Feta Cheese and Goat Cheese
I am putting Feta and Goat Cheese in the same category because I feel that many times they provide the same type of flavor I am looking for in dishes. These cheeses provide the flavor I am looking for in eggs. Eggs are chocked full of protein, nutrients and all the healthy goodness I am looking for; and although delicious, Gordon Ramsey’s scrambled eggs full of creme fresh ruin the health aspect of my morning eggs. Instead, I stick to the savory element of breakfast and include feta or goat cheese on my eggs. There are so many creative ways to incorporate these cheeses and you can choose which one is for you based on your health goals. Do you want to add a base of feta cheese to your pan to crisp up while you cook your egg sunnyside up on top? Or, do you want to add your feta cheese to your soft scrambled eggs, a little while cooking them and a little for garnish? Are you in a rush?

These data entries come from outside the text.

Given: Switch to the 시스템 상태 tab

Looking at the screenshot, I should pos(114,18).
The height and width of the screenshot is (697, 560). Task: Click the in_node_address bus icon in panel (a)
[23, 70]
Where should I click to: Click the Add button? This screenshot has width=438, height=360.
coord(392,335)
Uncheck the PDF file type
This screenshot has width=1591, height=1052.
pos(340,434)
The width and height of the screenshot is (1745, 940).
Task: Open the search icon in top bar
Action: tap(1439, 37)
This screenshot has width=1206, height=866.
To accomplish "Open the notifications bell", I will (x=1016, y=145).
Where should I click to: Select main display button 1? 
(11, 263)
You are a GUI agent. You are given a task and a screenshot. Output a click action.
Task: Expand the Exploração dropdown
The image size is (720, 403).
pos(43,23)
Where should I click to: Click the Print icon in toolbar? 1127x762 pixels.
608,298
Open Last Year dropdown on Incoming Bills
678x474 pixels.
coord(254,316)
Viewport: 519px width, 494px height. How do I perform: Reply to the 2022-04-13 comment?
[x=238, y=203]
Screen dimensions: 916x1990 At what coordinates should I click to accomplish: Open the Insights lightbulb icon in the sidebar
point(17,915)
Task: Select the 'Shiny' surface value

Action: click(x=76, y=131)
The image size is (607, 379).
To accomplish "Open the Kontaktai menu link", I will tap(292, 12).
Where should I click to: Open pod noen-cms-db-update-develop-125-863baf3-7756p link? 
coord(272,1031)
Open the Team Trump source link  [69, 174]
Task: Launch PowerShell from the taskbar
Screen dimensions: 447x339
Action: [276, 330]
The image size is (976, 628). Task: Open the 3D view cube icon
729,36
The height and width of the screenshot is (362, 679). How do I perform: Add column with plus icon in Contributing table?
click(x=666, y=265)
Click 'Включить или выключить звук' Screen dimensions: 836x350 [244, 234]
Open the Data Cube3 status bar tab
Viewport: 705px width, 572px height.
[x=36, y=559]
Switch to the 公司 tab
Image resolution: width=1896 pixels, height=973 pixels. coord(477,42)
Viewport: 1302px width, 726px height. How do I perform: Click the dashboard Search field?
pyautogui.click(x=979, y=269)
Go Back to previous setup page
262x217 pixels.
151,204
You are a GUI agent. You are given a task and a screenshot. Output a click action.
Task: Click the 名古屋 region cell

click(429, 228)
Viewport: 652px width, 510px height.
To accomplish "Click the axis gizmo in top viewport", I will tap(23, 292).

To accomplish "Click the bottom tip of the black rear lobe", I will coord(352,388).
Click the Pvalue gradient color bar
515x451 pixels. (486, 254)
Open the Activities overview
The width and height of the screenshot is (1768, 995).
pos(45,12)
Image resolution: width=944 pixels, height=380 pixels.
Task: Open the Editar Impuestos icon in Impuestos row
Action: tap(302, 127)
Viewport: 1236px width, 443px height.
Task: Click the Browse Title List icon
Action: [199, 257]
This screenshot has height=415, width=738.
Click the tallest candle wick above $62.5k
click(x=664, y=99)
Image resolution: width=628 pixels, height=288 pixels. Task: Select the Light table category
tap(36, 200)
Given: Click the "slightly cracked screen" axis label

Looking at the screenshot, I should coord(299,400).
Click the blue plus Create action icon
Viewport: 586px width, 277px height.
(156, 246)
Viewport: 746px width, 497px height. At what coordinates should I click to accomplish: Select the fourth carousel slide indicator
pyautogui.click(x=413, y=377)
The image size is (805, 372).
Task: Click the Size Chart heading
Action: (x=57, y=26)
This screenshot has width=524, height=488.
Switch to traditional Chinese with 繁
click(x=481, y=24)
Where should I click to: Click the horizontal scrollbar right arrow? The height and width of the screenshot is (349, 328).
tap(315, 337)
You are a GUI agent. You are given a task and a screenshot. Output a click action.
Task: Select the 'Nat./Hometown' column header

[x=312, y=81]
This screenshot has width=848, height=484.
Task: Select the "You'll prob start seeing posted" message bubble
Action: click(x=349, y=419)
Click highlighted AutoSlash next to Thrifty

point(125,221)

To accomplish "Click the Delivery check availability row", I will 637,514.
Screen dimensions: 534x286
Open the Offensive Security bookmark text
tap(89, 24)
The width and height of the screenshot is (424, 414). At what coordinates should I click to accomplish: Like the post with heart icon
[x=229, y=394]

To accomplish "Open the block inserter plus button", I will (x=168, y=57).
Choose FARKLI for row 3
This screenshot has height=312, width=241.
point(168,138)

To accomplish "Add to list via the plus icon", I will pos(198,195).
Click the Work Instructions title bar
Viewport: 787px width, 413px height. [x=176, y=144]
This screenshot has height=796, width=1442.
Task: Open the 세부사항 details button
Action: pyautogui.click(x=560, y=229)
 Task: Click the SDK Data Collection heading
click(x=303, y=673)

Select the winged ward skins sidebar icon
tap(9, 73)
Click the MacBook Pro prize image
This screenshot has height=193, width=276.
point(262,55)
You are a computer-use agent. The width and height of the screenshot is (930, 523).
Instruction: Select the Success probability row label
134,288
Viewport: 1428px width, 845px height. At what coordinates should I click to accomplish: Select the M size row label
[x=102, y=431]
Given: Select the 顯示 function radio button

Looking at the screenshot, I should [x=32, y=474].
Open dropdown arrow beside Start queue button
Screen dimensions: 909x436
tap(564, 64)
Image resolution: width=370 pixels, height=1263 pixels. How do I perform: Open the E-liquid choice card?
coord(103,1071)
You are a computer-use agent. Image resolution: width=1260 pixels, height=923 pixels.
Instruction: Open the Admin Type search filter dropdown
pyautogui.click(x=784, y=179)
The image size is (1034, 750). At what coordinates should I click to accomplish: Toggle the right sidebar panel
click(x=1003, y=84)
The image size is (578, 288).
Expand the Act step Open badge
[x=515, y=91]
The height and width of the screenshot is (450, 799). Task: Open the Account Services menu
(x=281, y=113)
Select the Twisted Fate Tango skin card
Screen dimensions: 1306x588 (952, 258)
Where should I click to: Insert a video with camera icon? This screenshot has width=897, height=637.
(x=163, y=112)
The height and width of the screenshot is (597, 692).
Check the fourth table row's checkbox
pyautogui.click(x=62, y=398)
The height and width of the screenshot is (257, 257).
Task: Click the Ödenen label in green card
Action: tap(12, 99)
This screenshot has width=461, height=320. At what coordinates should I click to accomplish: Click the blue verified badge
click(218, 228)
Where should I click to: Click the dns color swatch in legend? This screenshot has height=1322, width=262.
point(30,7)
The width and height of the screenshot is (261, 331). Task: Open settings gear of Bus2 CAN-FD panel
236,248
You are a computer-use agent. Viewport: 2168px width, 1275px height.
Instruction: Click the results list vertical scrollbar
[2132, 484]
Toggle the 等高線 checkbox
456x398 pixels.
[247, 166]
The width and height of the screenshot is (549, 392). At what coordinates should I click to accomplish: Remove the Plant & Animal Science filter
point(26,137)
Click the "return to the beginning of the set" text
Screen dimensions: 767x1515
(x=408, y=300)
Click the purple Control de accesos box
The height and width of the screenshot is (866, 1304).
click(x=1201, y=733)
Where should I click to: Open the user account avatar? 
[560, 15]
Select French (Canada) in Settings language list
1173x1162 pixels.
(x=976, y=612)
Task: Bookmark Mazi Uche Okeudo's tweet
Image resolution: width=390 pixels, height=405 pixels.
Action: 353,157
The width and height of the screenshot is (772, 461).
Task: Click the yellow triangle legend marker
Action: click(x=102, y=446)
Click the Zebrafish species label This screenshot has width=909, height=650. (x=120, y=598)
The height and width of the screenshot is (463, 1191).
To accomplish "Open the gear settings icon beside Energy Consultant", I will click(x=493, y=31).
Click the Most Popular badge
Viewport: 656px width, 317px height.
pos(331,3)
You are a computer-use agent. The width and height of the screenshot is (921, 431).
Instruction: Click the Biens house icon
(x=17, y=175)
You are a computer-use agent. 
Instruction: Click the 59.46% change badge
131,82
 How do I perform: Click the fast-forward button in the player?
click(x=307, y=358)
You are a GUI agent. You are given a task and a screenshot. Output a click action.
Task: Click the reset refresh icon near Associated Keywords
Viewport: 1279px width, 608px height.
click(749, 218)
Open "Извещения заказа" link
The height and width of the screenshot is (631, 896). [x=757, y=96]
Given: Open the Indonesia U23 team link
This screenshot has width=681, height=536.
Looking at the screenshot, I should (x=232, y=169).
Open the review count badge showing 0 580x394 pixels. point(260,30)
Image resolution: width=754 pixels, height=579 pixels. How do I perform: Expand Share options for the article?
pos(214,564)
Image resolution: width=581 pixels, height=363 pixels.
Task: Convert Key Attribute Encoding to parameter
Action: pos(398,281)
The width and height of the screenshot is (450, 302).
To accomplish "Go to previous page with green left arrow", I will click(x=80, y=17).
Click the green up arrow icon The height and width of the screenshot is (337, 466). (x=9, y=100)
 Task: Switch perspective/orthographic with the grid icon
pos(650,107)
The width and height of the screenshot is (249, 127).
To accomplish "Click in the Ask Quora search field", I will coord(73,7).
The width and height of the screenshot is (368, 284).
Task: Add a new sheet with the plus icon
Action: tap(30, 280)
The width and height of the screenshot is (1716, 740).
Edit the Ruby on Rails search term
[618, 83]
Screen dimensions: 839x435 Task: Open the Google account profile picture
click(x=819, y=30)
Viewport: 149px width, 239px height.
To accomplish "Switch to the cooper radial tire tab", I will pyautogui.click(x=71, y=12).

Add them as a quick topping to your fried eggs with some hot sauce and toast and call it a morning. These cheeses always provide the much-needed flavor to the health beast that we call eggs.
Rice Vinegar
Rice Vinegar is an extremely versatile, healthy and flavorful addition to your pantry. My main use for this is a way to flavor my stir fry and salads. To make sure I am not falling victim to the vegetable-less college diet, I love a good salad. One of the healthiest salad dressings will consist of a vinegar-heavy dressing. Feel free to add, dill, greek yogurt, olive oil or whatever you like; however, rice vinegar is the consistent health winner for me and my salads.
These four ingredients are meant to be versatile, long-kept items to spice up college meals for cheap. Use these ingredients as creatively as possible, if it doesn’t work out, that’s ok, you learned something. Being creative with these 4 simple ingredients, I have elevated my everyday cooking to a level that amazes those around me.